Зоя Ивановна — это теперь ее тренер — велела приходить в четверг. К трем часам. Вот только что ей со справкой делать, вот это она забыла. Начисто забыла! И еще Антон сказал, что для бассейна надо…
Бабушка не дает ей досказать. Обрывает:
— Это выбрось из головы! Ни в какой бассейн тебя не пустим. Не доросла.
У Маринки чуть яблоко не вывалилось из рук: не доросла? Как не доросла? Да там есть девочка еще меньше.
— Мне эта девочка вот по сих пор будет. — Маринка показывает пальцем на свой подбородок.

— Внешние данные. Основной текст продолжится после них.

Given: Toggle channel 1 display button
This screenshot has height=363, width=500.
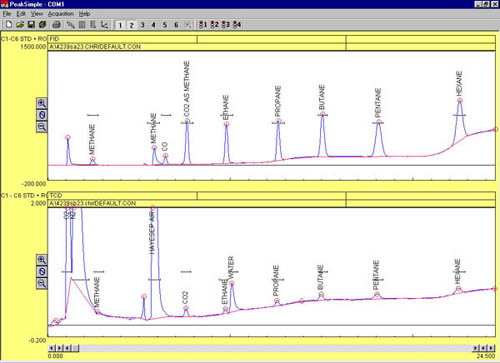Looking at the screenshot, I should pyautogui.click(x=120, y=25).
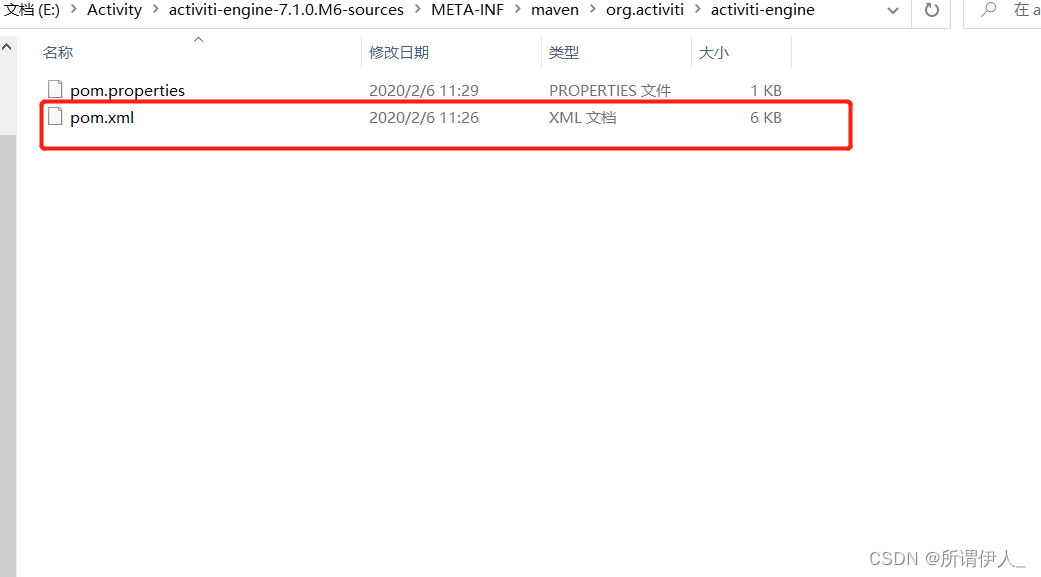Open the address bar dropdown arrow
The height and width of the screenshot is (577, 1041).
893,10
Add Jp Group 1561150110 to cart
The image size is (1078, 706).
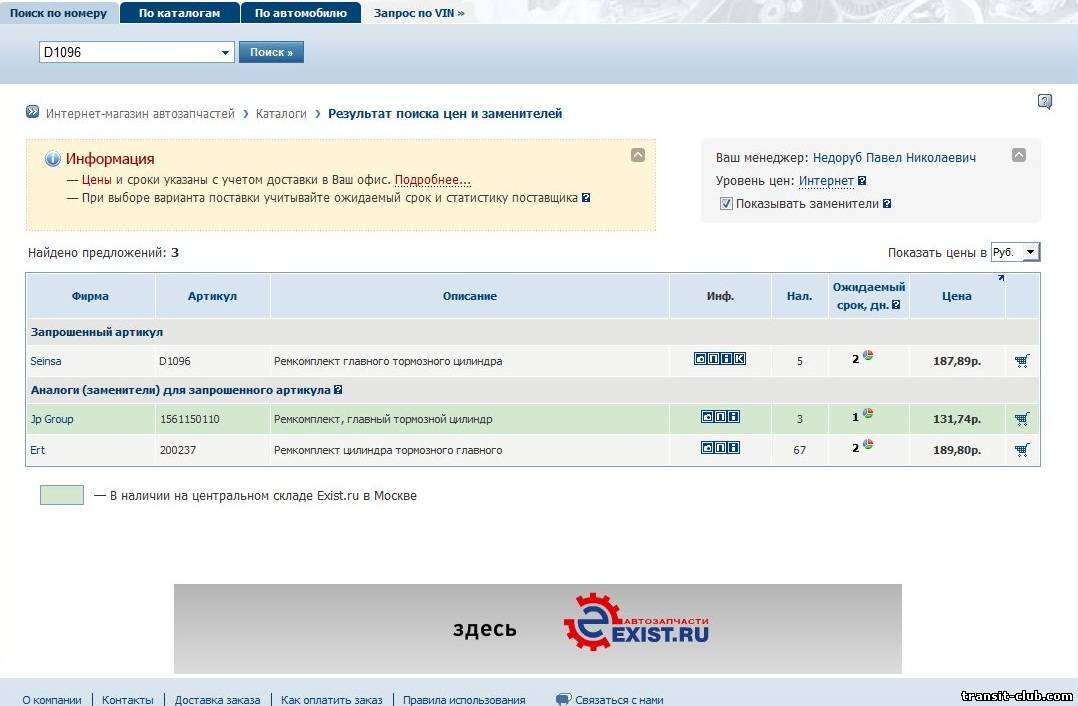1021,419
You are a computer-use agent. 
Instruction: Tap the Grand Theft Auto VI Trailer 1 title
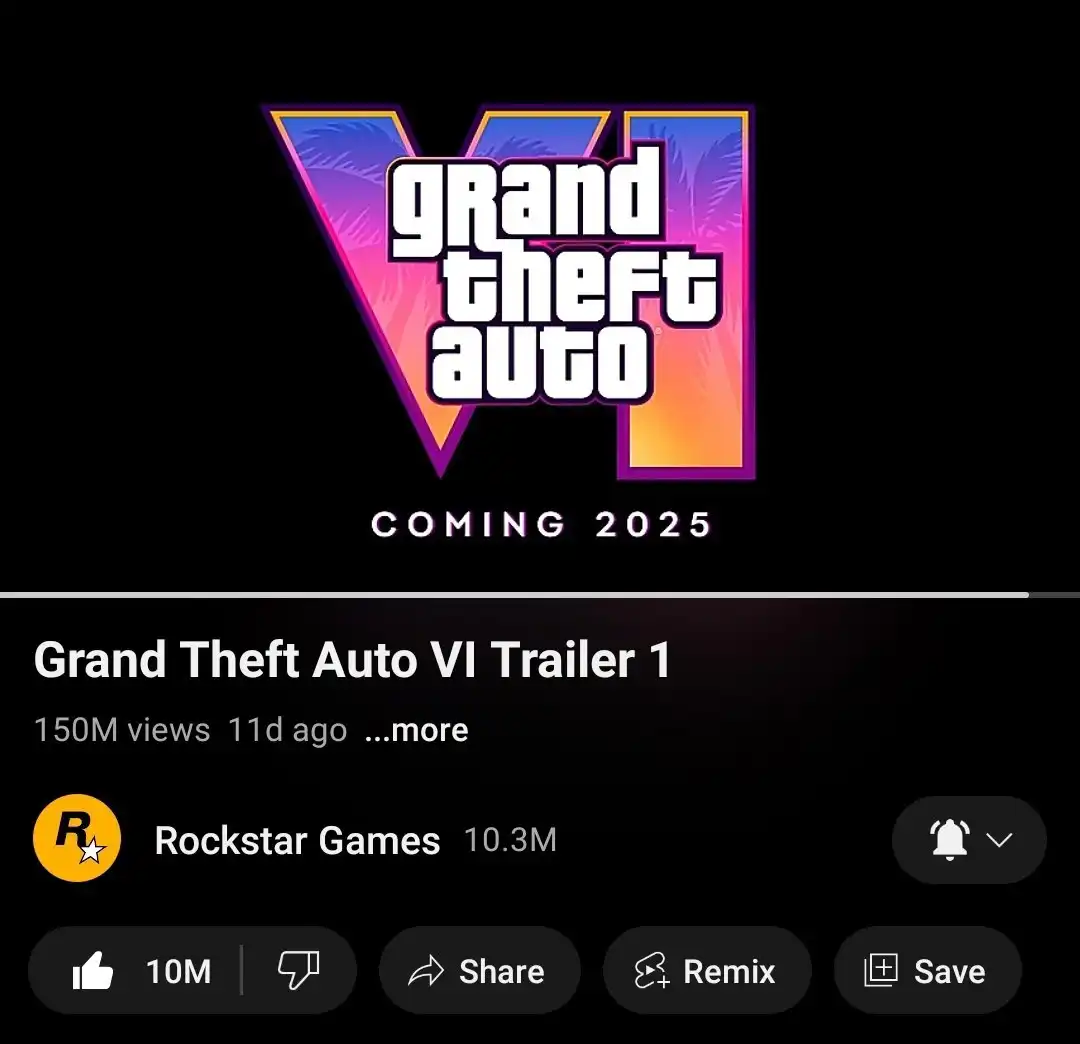[x=352, y=659]
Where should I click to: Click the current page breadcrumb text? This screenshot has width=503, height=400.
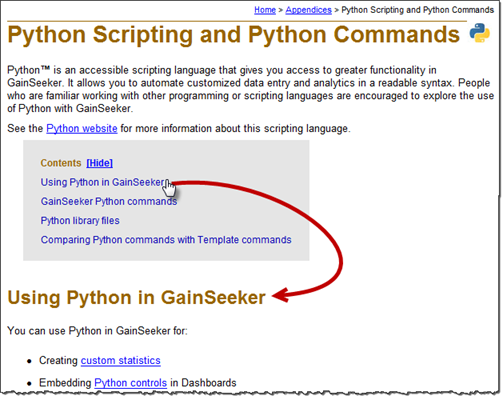pyautogui.click(x=418, y=10)
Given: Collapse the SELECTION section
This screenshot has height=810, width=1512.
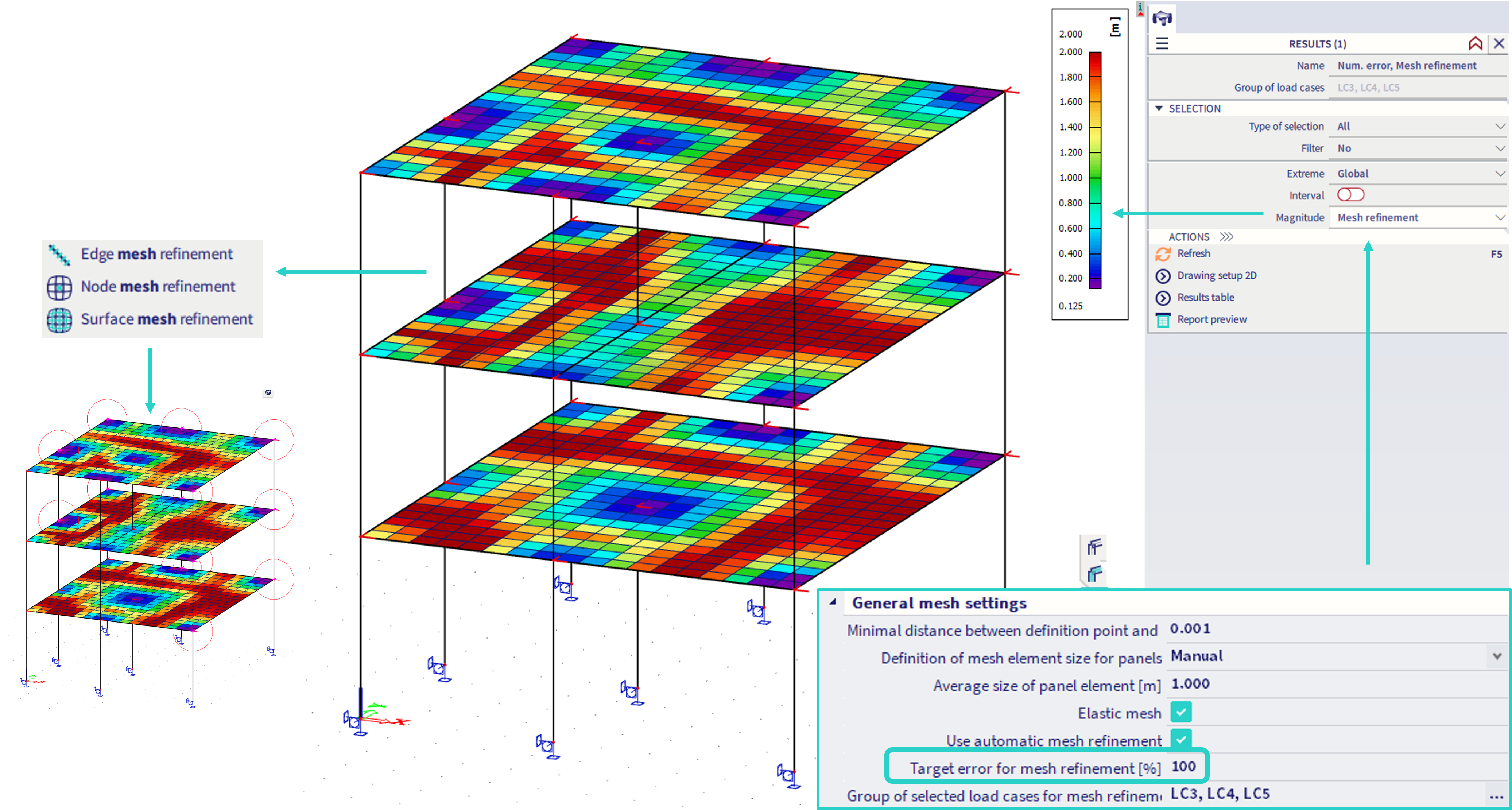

— А Ленинградский проспект? — восклицает мама. — Одной переходить? У меня все еще мурашки по спине бегают, когда я думаю, как ты переходила такую улицу. Нет, нет, нет, ни за что!
— Да я не буду больше одна переходить. Честное слово! Никогда-никогда…
— Насчет ходьбы — ладно! Я бы стала ее водить, — подумав, говорит бабушка. — Не в том дело…
Папа помалкивает. Потом тоже вмешивается в разговор. Однако не очень решительно и поглядывая на маму:
— А хорошо бы ей все-таки заняться спортом.
Мама так и взвивается:
— Спортом?! В бассейне?! Да у нее вечно насморк. Вечно кашель. Какой там бассейн!
Маринка готова зареветь. Губы уже совсем распустились. Все против: и мама и бабушка. А папа не станет спорить, если они против. Теперь вся надежда на дедушку. Неужели и дедушка скажет «нет»? Тогда — все. Дедушкино слово — последнее слово.